The mandatory mediation procedure is effective as of 20 March 2011 except for any possible litigation in relation to joint ownership and compensation for damages due to car/nautical accidents which will be effective as of 20 March 2012.

The procedure is mandatory in the sense that from such date all plaintiffs prior to bringing legal proceedings shall have to try to settle disputes falling within this “mandatory” category by mediation. Legal advisers to the relevant parties shall also have a duty to inform their clients about mediation and are under obligation to try to resolve disputes by way of mediation.

The mediation procedures established under the Decree may be brought before any of the mediation organisations mentioned in Article 16 of the Decree and the applicable procedure shall follow the rules applied by the body chosen by the parties.

However, where there are alternative mediation procedures available, the plaintiffs will have the option to use either the procedure as set out in the Decree or the alternatives. Two alternative mediation procedures are currently in force in Italy, which can be used instead of the mediation procedure under the Decree in relation to certain banking and financial disputes (see Legislative Decree No. 179 dated 8 October 2007 and art. 128 bis of the Italian Banking Law).

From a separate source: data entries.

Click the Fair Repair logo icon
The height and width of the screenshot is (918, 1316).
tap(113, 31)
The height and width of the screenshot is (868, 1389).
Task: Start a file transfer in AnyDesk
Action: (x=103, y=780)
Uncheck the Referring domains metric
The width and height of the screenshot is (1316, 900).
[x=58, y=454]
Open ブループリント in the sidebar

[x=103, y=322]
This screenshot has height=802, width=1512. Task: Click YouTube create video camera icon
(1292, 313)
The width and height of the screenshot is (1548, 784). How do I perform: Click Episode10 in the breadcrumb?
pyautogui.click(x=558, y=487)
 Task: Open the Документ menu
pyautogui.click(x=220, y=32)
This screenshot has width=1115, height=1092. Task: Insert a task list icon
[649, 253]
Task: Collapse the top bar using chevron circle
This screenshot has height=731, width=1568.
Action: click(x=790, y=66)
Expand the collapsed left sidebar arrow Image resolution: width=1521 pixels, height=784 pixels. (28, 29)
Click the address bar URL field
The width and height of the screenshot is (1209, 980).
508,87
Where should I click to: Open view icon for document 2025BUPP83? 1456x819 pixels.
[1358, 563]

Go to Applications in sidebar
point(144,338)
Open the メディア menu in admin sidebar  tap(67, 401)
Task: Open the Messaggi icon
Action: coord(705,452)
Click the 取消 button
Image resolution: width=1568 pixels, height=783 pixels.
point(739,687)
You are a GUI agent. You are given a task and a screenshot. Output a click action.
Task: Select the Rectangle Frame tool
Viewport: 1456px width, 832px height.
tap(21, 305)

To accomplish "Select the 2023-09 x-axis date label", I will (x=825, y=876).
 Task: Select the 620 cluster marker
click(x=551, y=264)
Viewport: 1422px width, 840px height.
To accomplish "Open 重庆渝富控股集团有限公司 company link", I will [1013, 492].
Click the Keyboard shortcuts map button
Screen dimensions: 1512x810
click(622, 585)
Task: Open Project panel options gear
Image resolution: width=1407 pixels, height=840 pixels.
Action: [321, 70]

The European Court of Justice, in its Judgment in joined cases C-317/08, C-318/08, C-319/08, and C-320/08 for a preliminary ruling issued on 18 March 2010, held that EU directives and general principles do not preclude national legislation which imposes prior implementation of an out-of-court settlement procedure, provided that that procedure does not result in a decision which is binding on the parties, that it does not cause a substantial delay for the purposes of bringing legal proceedings, that it suspends the period for the time-barring of claims and that it does not give rise to costs – or gives rise to very low costs – for the parties, and only if electronic means is not the only means by which the settlement procedure may be accessed and interim measures are possible in exceptional cases where the urgency of the situation so requires.